In [4]:
import pandas as pd
import seaborn as snas
import matplotlib.pyplot as plt
import numpy as np
from ast import literal_eval # use literal eval instead of eval
from sklearn.metrics.pairwise import cosine_similarity
from sklearn.metrics import jaccard_score
from scipy.sparse import csr_matrix

In [5]:
credits = pd.read_csv('../dataset/credits.csv')
keywords = pd.read_csv('../dataset/keywords.csv')
links = pd.read_csv('../dataset/links.csv')
md = pd.read_csv('../dataset/movies_metadata.csv')
ratings = pd.read_csv('../dataset/ratings.csv')

  md = pd.read_csv('../dataset/movies_metadata.csv')


In [6]:
from sentence_transformers import SentenceTransformer

model = SentenceTransformer('sentence-transformers/all-MiniLM-L6-v2')

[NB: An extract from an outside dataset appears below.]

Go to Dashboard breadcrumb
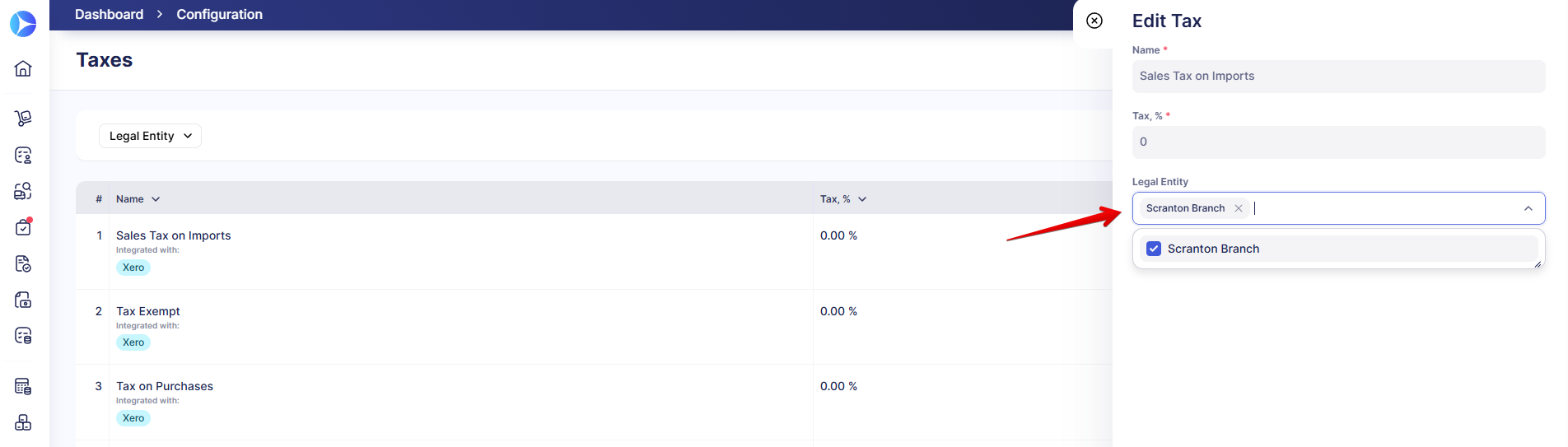The height and width of the screenshot is (447, 1568). pos(109,14)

def embed_texts(sentences):
    embeddings = model.encode(sentences, normalize_embeddings=True)
    return embeddings

In [10]:
eval_columns = ['belongs_to_collection', 'production_companies', 'production_countries', 'spoken_languages', 'genres']

for eval_column in eval_columns:
    md[eval_column] = md[eval_column].fillna('[]').apply(literal_eval)
    md[eval_column] = md[eval_column].apply(lambda x: [i['name'] for i in x] if isinstance(x, list) else [])

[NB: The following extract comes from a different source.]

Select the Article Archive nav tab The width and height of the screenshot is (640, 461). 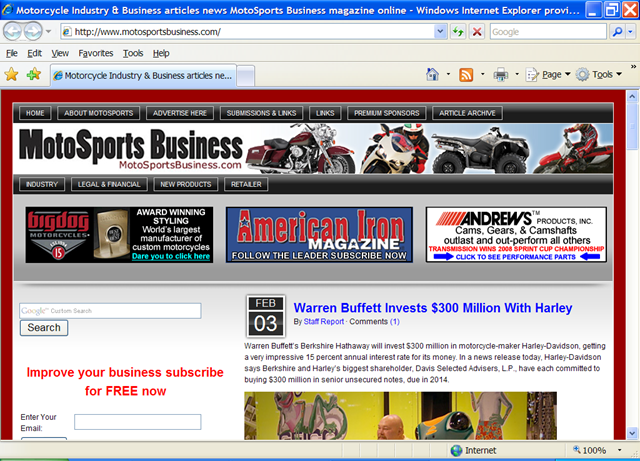(x=467, y=113)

bad_data = md[md['imdb_id'] == '0'].index
md.drop(bad_data, inplace=True)

cols_to_float = ['revenue', 'vote_count', 'vote_average', 'budget', 'popularity']
md[cols_to_float] = md[cols_to_float].astype(float)

md['id'] = md['id'].astype(int)

In [11]:
eval_columns = ['cast', 'crew']

for eval_column in eval_columns:
    credits[eval_column] = credits[eval_column].fillna('[]').apply(literal_eval)

credits['id'] = credits['id'].astype(int)

In [12]:
eval_columns = ['keywords']

for eval_column in eval_columns:
    keywords[eval_column] = keywords[eval_column].fillna('[]').apply(literal_eval)

keywords['id'] = keywords['id'].astype(int)

### Genres Encoder

In [16]:
all_genres = md['genres'].explode().unique()

def encode_genres(genres_df):
    genres_df = genres_df.copy()

    genres_df = genres_df.apply(
        lambda genres_list: np.array([genre in genres_list for genre in all_genres], dtype=int)
    )

    return genres_df

### Top K Credtis

getting all of the credits make the result horrible. 3 good.

In [20]:
# Just get top 3 casts
casts_n_played_movies = credits['cast'].apply(lambda cast_list: [i['name'] for i in cast_list][:3]).explode().value_counts()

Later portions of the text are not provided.